╭──

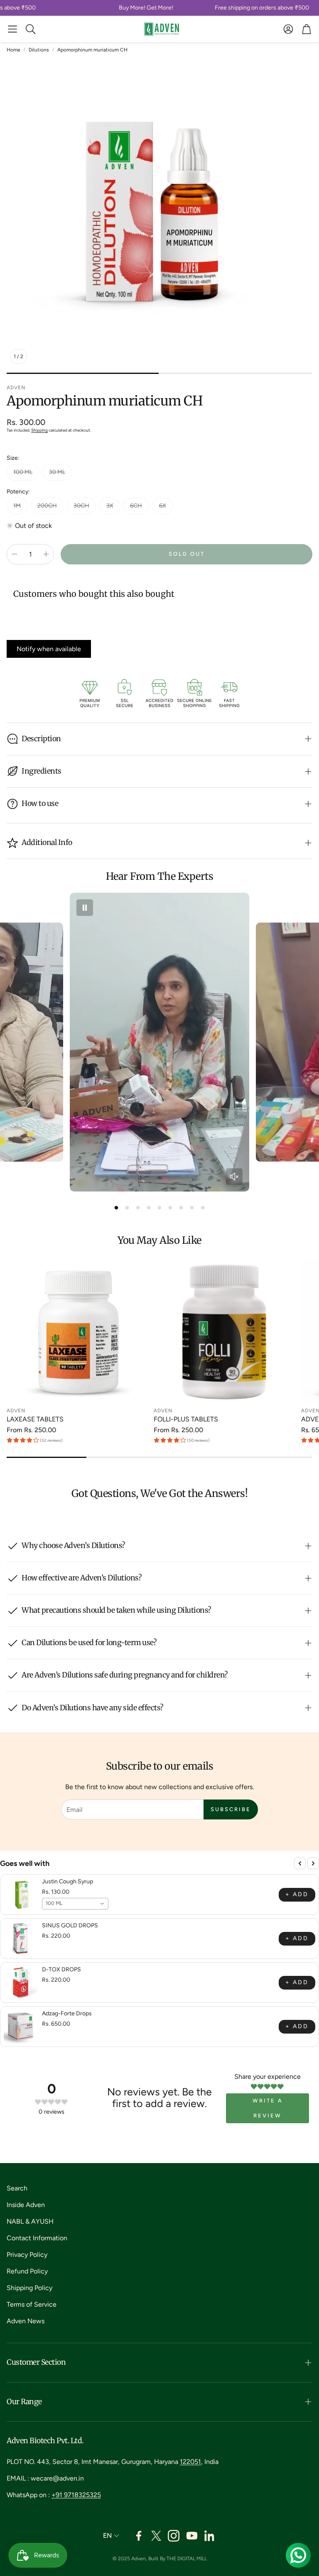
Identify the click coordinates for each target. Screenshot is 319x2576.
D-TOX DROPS (61, 1969)
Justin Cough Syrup (67, 1881)
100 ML (22, 472)
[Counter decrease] (14, 554)
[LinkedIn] (210, 2536)
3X (109, 505)
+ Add (297, 1894)
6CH (136, 505)
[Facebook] (139, 2536)
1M (17, 505)
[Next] (313, 1863)
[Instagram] (173, 2536)
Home (13, 50)
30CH (81, 505)
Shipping (39, 430)
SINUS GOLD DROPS (70, 1925)
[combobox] (75, 1903)
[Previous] (300, 1863)
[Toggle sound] (234, 1176)
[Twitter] (156, 2536)
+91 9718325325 (76, 2495)
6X (162, 505)
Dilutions (39, 50)
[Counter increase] (46, 554)
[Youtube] (192, 2536)
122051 (190, 2462)
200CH (47, 505)
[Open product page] (78, 1331)
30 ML (57, 472)
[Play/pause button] (84, 907)
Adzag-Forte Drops (67, 2013)
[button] (12, 29)
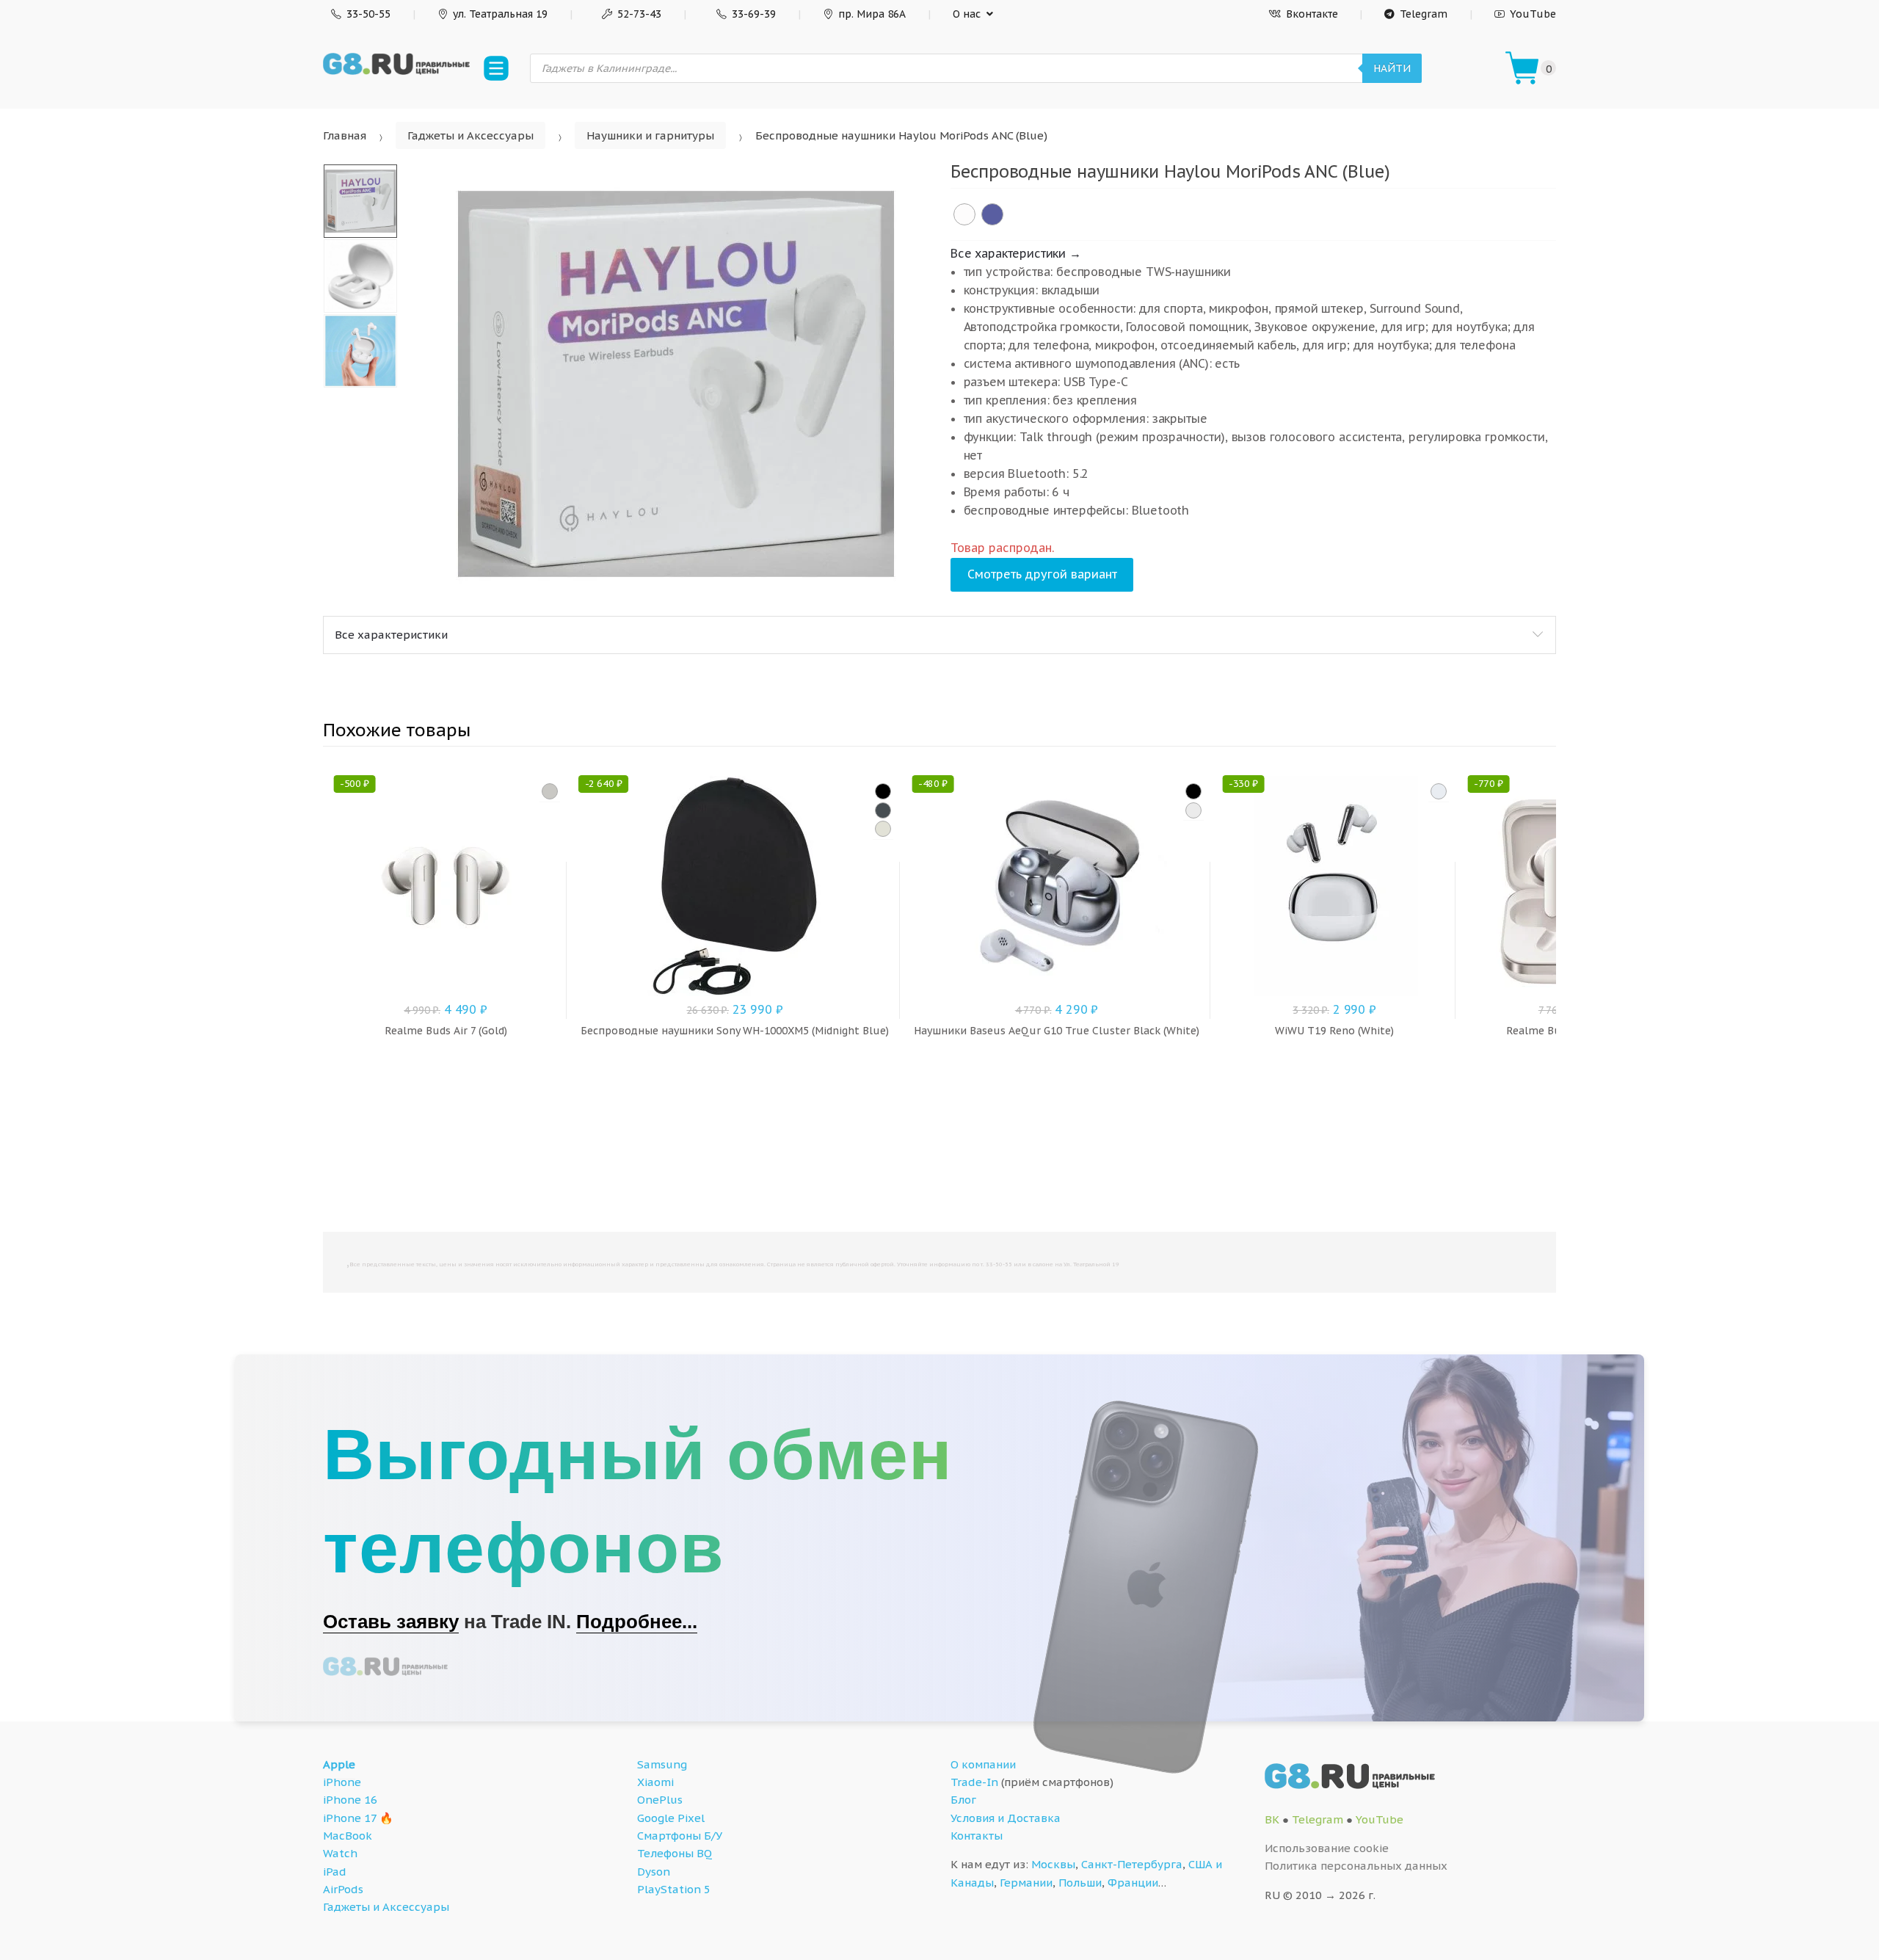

╰──

Problem statement:
Search the listing above for the word "Counter", and copy every line that has it.

Task result:
[Counter decrease] (14, 554)
[Counter increase] (46, 554)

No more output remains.